On retrouve, non sans une certaine excitation, l’orchestre et le projet du contrebassiste Nick Dunston. Un an après son anti-opéra Colla Voce qui réunissait un orchestre nourri aux improvisations et à la grammaire de la musique écrite contemporaine, avec Sofia Jernberg et Cansu Tanrıkulu aux voix, voici Colla Voce Praylewd, une revisite en profondeur des intentions de l’artiste et un élargissement de l’univers de l’œuvre, en plus d’un jeu de mot particulièrement retors [1]. En deux morceaux égaux, deux faces d’un vinyle, Nick Dunston énonce l’argument de Colla Voce : des voix répétées, bouclées, qui se répètent comme une transe au milieu d’une électronique fiévreuse et inquiétante. Des choix radicaux qui portent l’œuvre plus loin.
La musique de Nick Dunston est d’abord une atmosphère. Épaisse et étouffante comme un ciel acide et angoissant. Un ciel de lacrymos dans lequel Dunston se replonge pour aller y chercher de nouvelles sensations, pour nous faire revivre des émotions inédites dans son disque précédent. Lorsque Jernberg s’empare d’une onomatopée féline répétée à l’envi et soulignée par la contrebasse, ou lorsque l’électronique rappelle que Dunston et Tanrıkulu avaient déjà joué de leur goût pour les atmosphères psychotropes sur Skultura, on est dans une forme bien différente d’intimité ; l’orchestre nous montre les coutures, l’envers d’un work in progress délimitant les territoires de l’improvisation qui donneront le produit fini - et infini - de Colla Voce.

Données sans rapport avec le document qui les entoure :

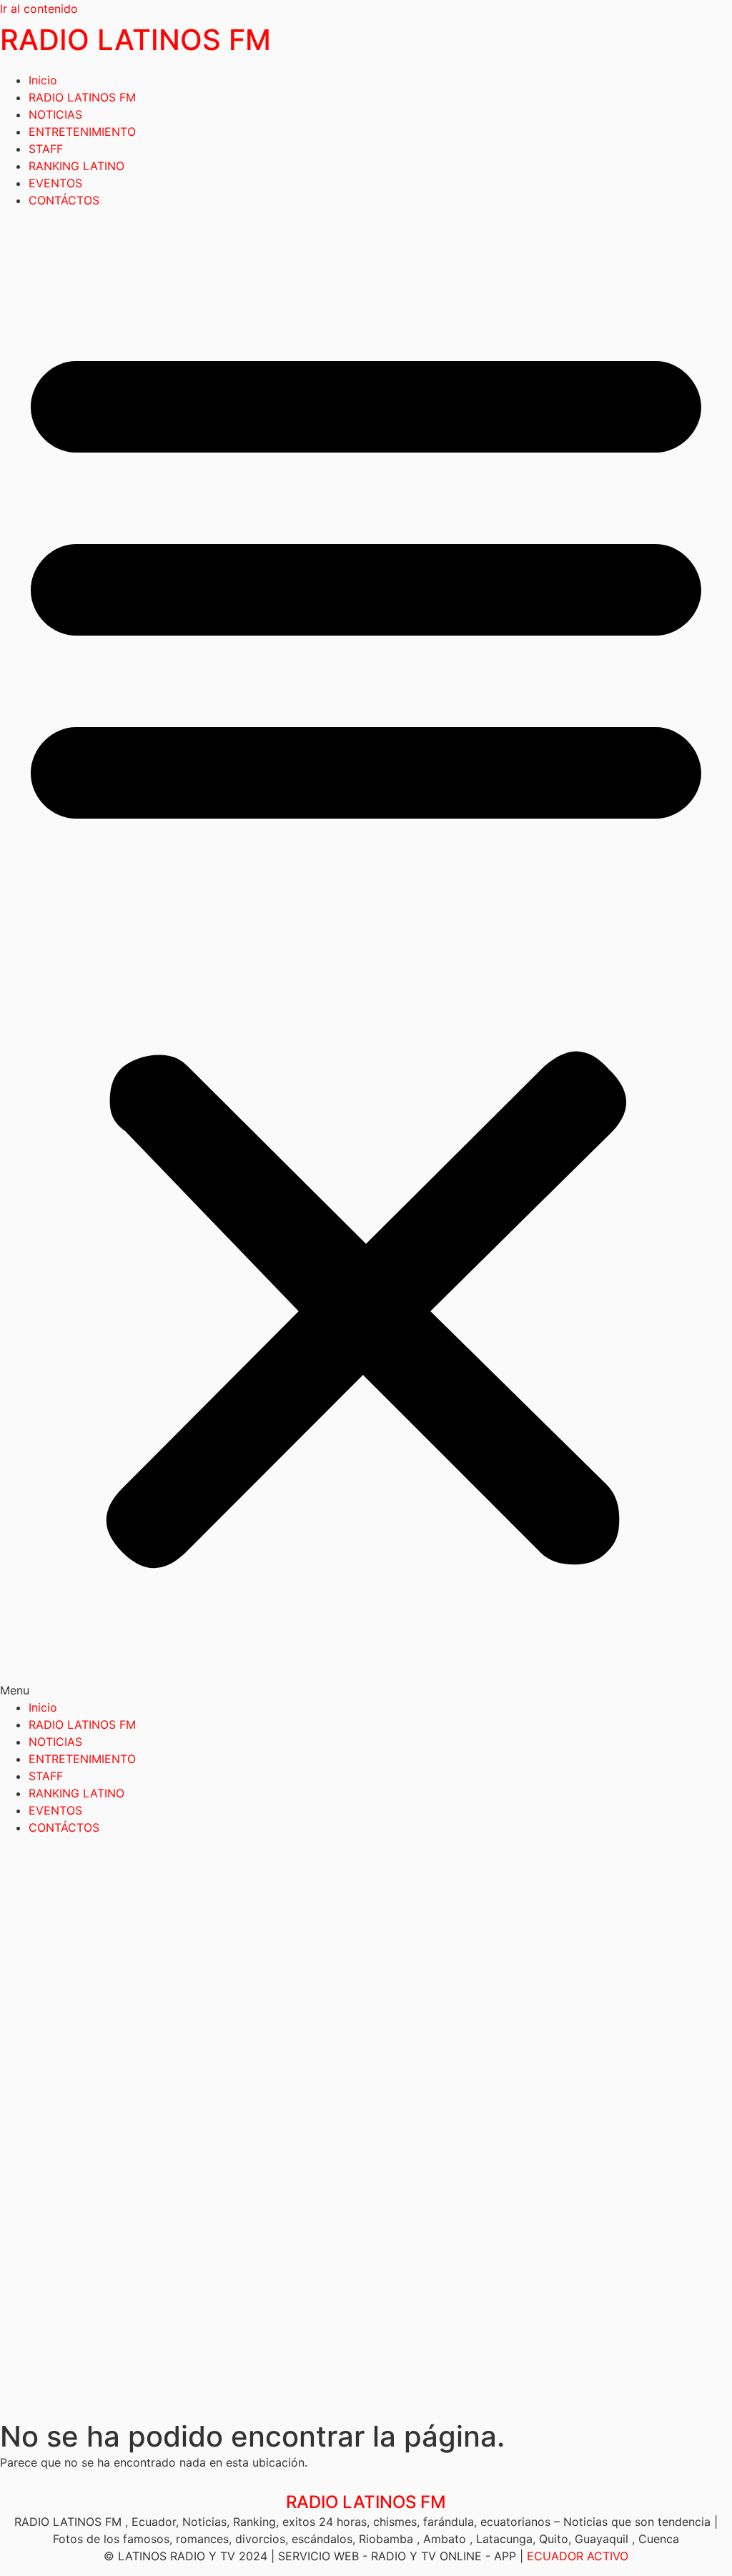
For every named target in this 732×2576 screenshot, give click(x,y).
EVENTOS (55, 183)
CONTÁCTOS (64, 200)
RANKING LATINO (76, 166)
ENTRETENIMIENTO (82, 131)
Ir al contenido (39, 8)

Le choix du nom des deux morceaux n’est d’ailleurs pas anodin, puisqu’il est entendu que dans l’univers créé par Dunston, rien ne l’est. La musique répétitive qui construit « Ouroboros » dans le cliquetis des archets est une autre forme de transe. « Phoenix » est une renaissance, « Ouroboros » une infinitude. Deux façons d’envisager le cycle et de créer une atmosphère où Colla Voce pourra s’épanouir en toute liberté. Un prélude complémentaire et vite indispensable à la perspective de cet anti-opéra.